The international community has expressed outrage over North Korea’s nuclear test conducted Wednesday morning, raising the possibility of new sanctions being put in place. To sift through the facts, Loud & Clear host Brian Becker sat down with Hans Kristensen, director of the Nuclear Information Project, Paul Liem, chairman of the Korea Peace Institute, and Daniel Jasper, advocacy coordinator for Asia at the American Friends Service Committee.
While North Korea claims to have successfully tested a miniaturized hydrogen bomb, Kristensen has his doubts.
"If you look at the other nuclear weapons states in the world, it took them many, many nuclear tests and many years to develop that type of technology," he says. "So personally I’m a little doubtful that North Korea, within the span of just four tests, could have been able to somehow speed to that capability."
But even if Pyongyang’s claims are true, the United States may have no one to blame but themselves. Formerly a part of the international nuclear nonproliferation treaty, North Korea may have been forced to reconsider after former US President George W. Bush included the DPRK in his "Axis of Evil."
"I think the comment about the ‘Axis of Evil’ certainly played terribly in the DPRK, and it stands to reason that these sorts of signals that were being sent were probably being received in a hostile manner," Jasper says.

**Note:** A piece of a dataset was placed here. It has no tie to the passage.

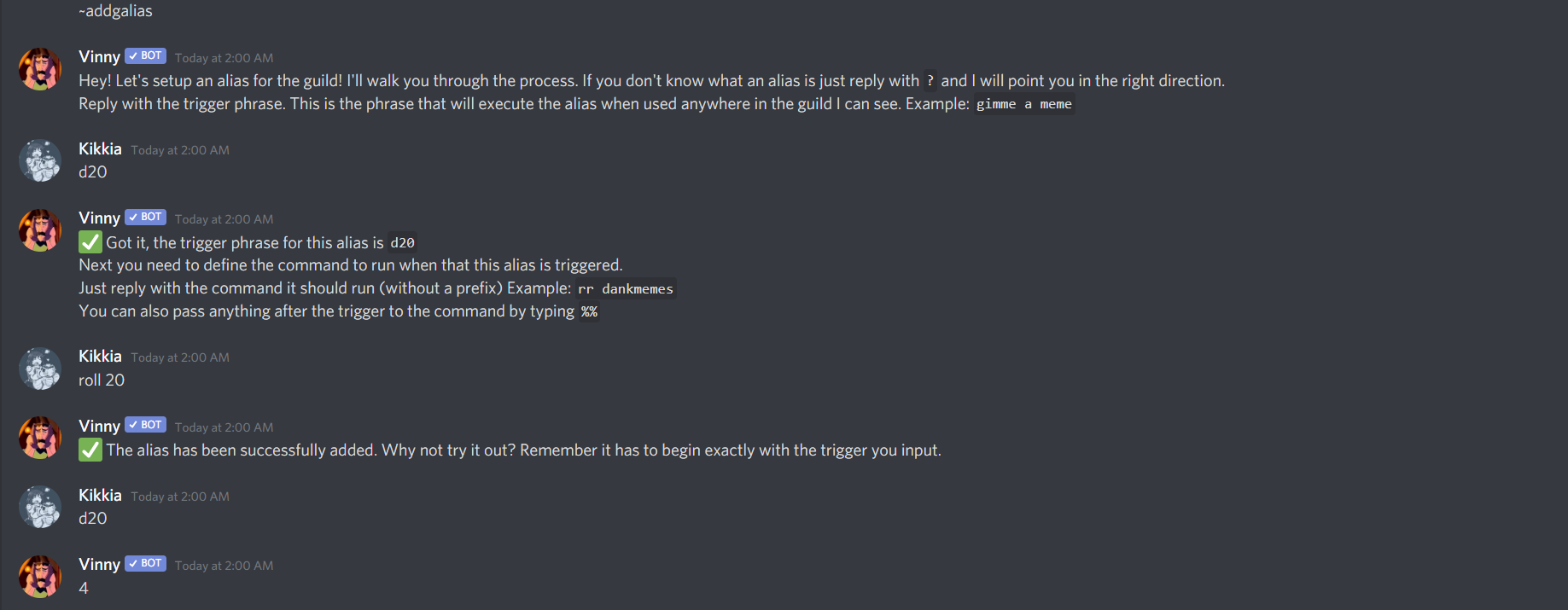This screenshot has height=610, width=1568.
Task: Click the "%%" inline code snippet
Action: (x=589, y=312)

"We know that when countries are threatened with military force, be it conventional or nuclear, that they take defensive means to defend themselves," Kristensen adds. "With the announcement of the 'Axis of Evil' and the very soon thereafter invasion of Iraq, one could, if you sat in Pyongyang, have concluded that ‘we’re next.'"
But even beyond the provocations of the Bush administration, President Obama has also passed up offers in which North Korea volunteered to curb its own nuclear program.
"In January of 2015, the North Koreans did actually offer to suspend further nuclear testing if the United States and South Korea would agree to cancel the annual war games last year," Liem says.
"The US and South Korea refused to do it, but it gives you an indication of what they [North Korea] consider to be a significant, good-faith effort on the part of the United States that might move them toward these kinds of negotiations.
"I think that the position of the Obama administration actually is a Bush administration policy toward North Korea, possibly on steroids…"
As Jasper points out, these annual war games are meant as a sign of force against Pyongyang.
"These exercises have taken place for decades," he says. "They’re essentially in practice of either invading the North or in the case the North invades the South. These are preparations to strengthen the alliance…and, essentially, probably to bear a little teeth, and to show the DPRK that the US and South Korea are not going away, and this war has not ended completely, yet."
The fate of Muammar Gaddafi in Libya may have also sent North Korea a message about the dangers of surrendering nuclear weapons, once developed.
"I think the North Koreans looked at that [Libya] and they’re saying to themselves, 'what is the purpose of giving up our nuclear weapons…even if we had a peace treaty, how long would that last?'" Liem says.
As the US considers applying additional sanctions against Pyongyang, more creative solutions may be needed.
"There ample ways forward, and I think it needs to move the discussion from one of zero-sum, take-it-or-leave-it type politics, to one to find incremental steps to build mutual trust, to work toward mutual goals, and those steps exist in probably some unlikely places," Jasper says.
"There has to be some creativity in Washington."